[start of PASSAGE]

106 pages
ISBN: 979-8-9915011-0-1
Publication date: March 2025

$20.00 - Paperback

 

WHAT TO CARRY INTO THE FURURE

by Susan Landers

What To Carry Into the Future uses transportation and location as a metaphor and a conduit to explore beleaguered social relationships and standards that are challenged by political and natural forces. When we look for a city’s infrastructure, where do we find it, what do we see, and what does it tell us about how we’re living?

Landers’ investigatory poetics teases a mystical tour guide mentality that recalls the gonzo historian Speed Levitch. Her humanistic optimism for the possibilities of community shaping neighborhoods contrasts with interests of greedy developers and relates to the sociological work of Jane Jacobs, author of The Death and Life of Great American Cities.

Landers’ book is a poetic exploration that cultivates an anarchic desire to ride the entire system, not to commute, or to travel directly from point A to point B, but to approach the subway map as an artist and a passenger. Landers’ MTA is much more than a dysfunctional, violent, and dirty hole in the ground. It is the arterial network we rely on to move. Set within New York City’s subways, streets, and waterways, What to Carry into the Future explores the importance of resilience as a bulwark against collapse.

Praise for What To Carry Into the Future by Susan Landers

From the Bronx to Coney Island, through everyday joys and catastrophes, Sue Landers travels the subways, sidewalks, and waterways of the city to deliver an expansive vision of New York in its many voices and reveries. A lovely companion for your next commute or meditative stroll.

[end of PASSAGE]
[start of RECORD SET]

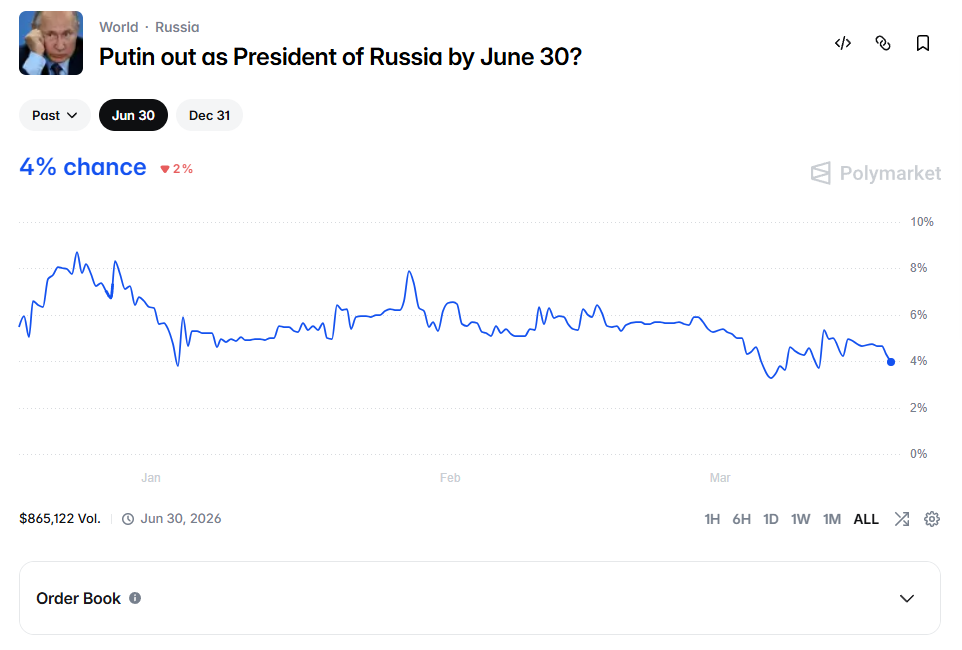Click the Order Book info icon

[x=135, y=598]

[end of RECORD SET]
[start of RECORD SET]

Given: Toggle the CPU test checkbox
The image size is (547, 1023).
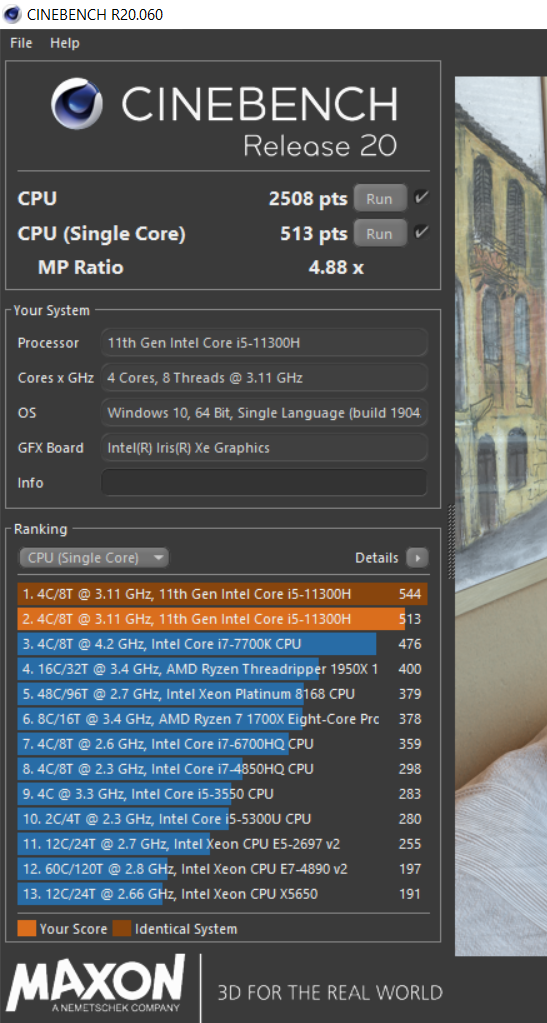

[end of RECORD SET]

- WHAT THIS TASK INVOLVES -
Please print the part of the book listing above that opens with the words "Praise for What" and closes with "or meditative stroll.", copying it exactly.

- TASK RESULT -
Praise for What To Carry Into the Future by Susan Landers

From the Bronx to Coney Island, through everyday joys and catastrophes, Sue Landers travels the subways, sidewalks, and waterways of the city to deliver an expansive vision of New York in its many voices and reveries. A lovely companion for your next commute or meditative stroll.